Sarah Charlesworth, Trial by Fire, 1992–93, Cibachrome, lacquered wood frame, 41 1/4 × 33 1/2". From the series “Natural Magic,” 1992–93. © The Estate of Sarah Charlesworth.

Sarah Charlesworth

Maccarone | 630 Greenwich Street

Sarah Charlesworth, Trial by Fire, 1992–93, Cibachrome, lacquered wood frame, 41 1/4 × 33 1/2". From the series “Natural Magic,” 1992–93. © The Estate of Sarah Charlesworth.

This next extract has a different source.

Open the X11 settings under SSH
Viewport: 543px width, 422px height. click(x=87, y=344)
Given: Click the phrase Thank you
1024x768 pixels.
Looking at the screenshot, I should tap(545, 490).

In 1993, Sarah Charlesworth completed “Natural Magic,” her first series of photographs made entirely in the studio. By that time, she had spent almost two decades collaging found images to expose and manipulate the ideological structures that underpinned photography, crafting series such as “Modern History,” 1977–79, for which she excised the text from the front pages of newspapers so that the size and position of the remaining images—of statesmen or a solar eclipse or a masked Sandinista guerrilla—laid bare a visual grammar of power. Likewise, in “Objects of Desire,” 1983–88, Charlesworth placed mass-media photos of religious icons, animals, and the female body against supersaturated backdrops of solid color, decontextualizing commodity and sexual fetishes without fully divesting them of seductive force. Yet if the eschewal of photographic appropriation in “Natural Magic” marked a fundamental transition in her practice, the series—comprising eleven photographs and shown here in its entirety for the first time since 1993—nevertheless retained many of the most recognizable elements from previous projects: the high-gloss Cibachrome prints with matching lacquered frames, the frequent use of veils and draped satin, the isolation of an object against a monochrome ground, the collapsed sense of space.

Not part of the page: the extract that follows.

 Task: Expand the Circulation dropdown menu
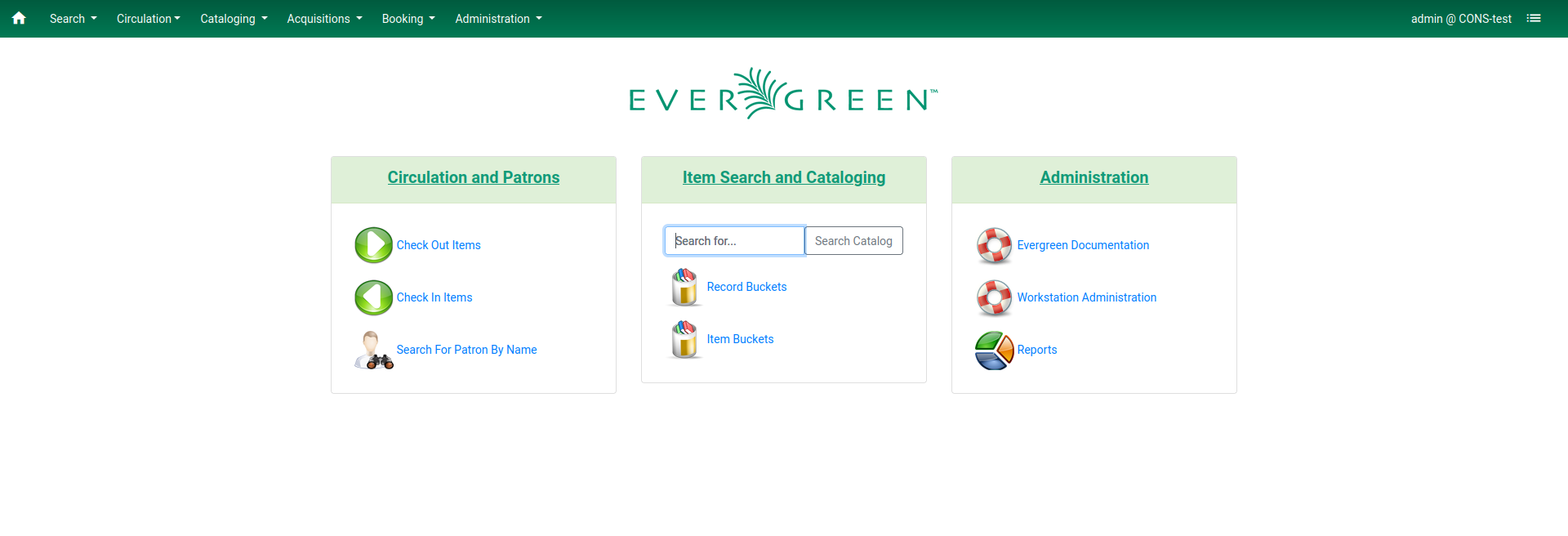tap(148, 18)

For “Natural Magic,” however, Charlesworth was not only behind the camera; she was in front of it, performing a series of magic tricks for the lens. She inverts goblets, bends forks, makes smoke appear. In Trial by Fire, 1992–93, flames leap from her gloved hands. The rest of her body is in complete darkness—a fathomless, pitch-black background—so that the hands seem as spontaneous, as unfettered, as the fire itself. There is something beautifully perverse about Charlesworth’s insistence that she actually perform these complicated tricks, which would have been far easier to portray by cutting and pasting preexisting images. The trick may be a deception, she seems to say, but it is not a fabrication. By extension, the photograph is neither fully constructed nor merely an instrument that records. We expect Charlesworth to perform such a sleight of hand —to photograph the magic trick to confirm a truth of the medium even as she questions it with her legerdemain.

In fact, the gambit portrayed in Trial by Fire is one of the gimmicks exposed in Letters on Natural Magic (1832), written by scientist David Brewster, who notes that monks and ecclesiastics likely saved themselves from the flames by applying special balms to their hands. (It is wholly plausible that Charlesworth would have been alerted to Brewster’s text by Jonathan Crary’s 1990 book Techniques of the Observer.) Brewster aimed to expose the tricks of mirrors and chemistry in order to loosen the grip such illusions could have on the uninitiated masses, “the prostrate vassals of power and superstition.” Charlesworth’s series, by contrast, basks in the interweaving myths of magic and of photographic truth. From the witty nods to darkroom techniques such as burning and dodging to the double exposures of gleaming silver goblets, the works in “Natural Magic” freely mix “control and abandon” (to reference the title of one of the works), letting the artist savor the roles of both magician and deceived.